_DATA:_
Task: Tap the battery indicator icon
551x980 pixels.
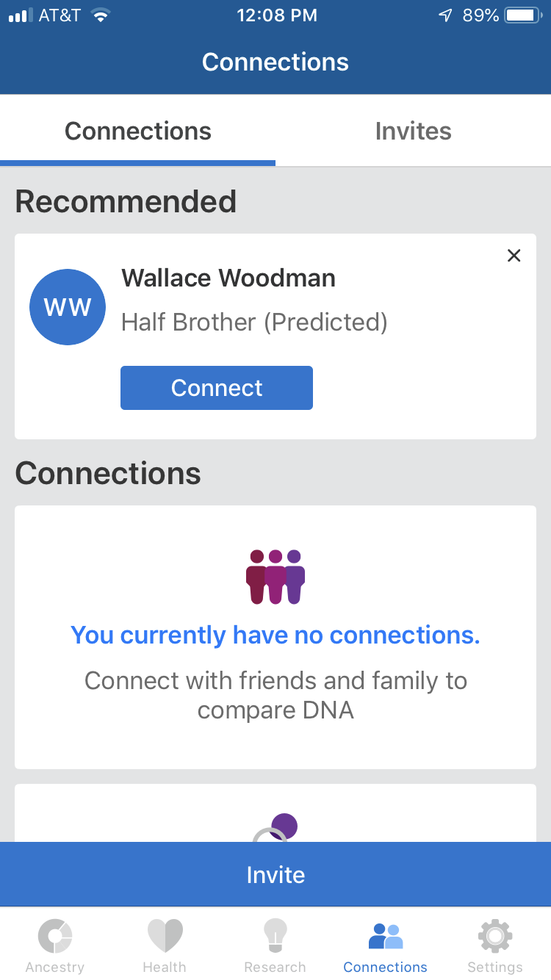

...

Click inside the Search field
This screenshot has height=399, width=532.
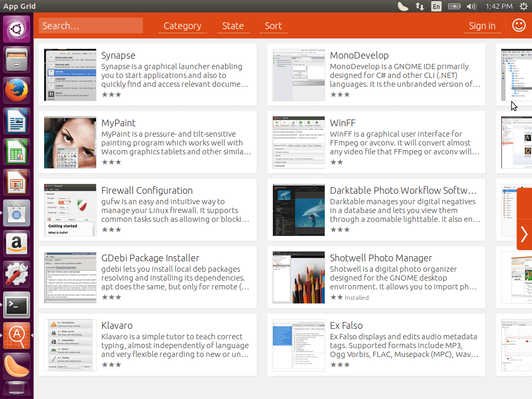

* * *

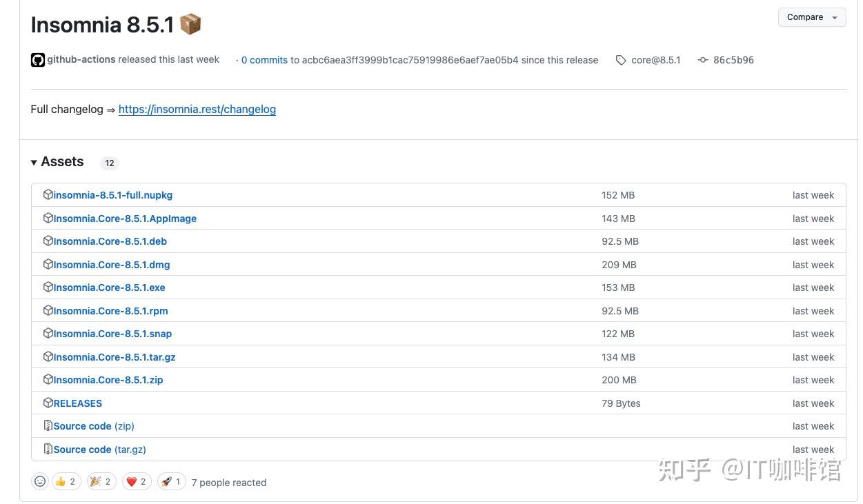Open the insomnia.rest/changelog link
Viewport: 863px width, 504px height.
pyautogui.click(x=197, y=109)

_ASSIGNMENT:_ Everything above from the line with "Click inside the Search field" to the line with "This screenshot has height=399, width=532.", both included, must be repeated exactly, and nothing outside that range.

_EXERCISE ANSWER:_
Click inside the Search field
This screenshot has height=399, width=532.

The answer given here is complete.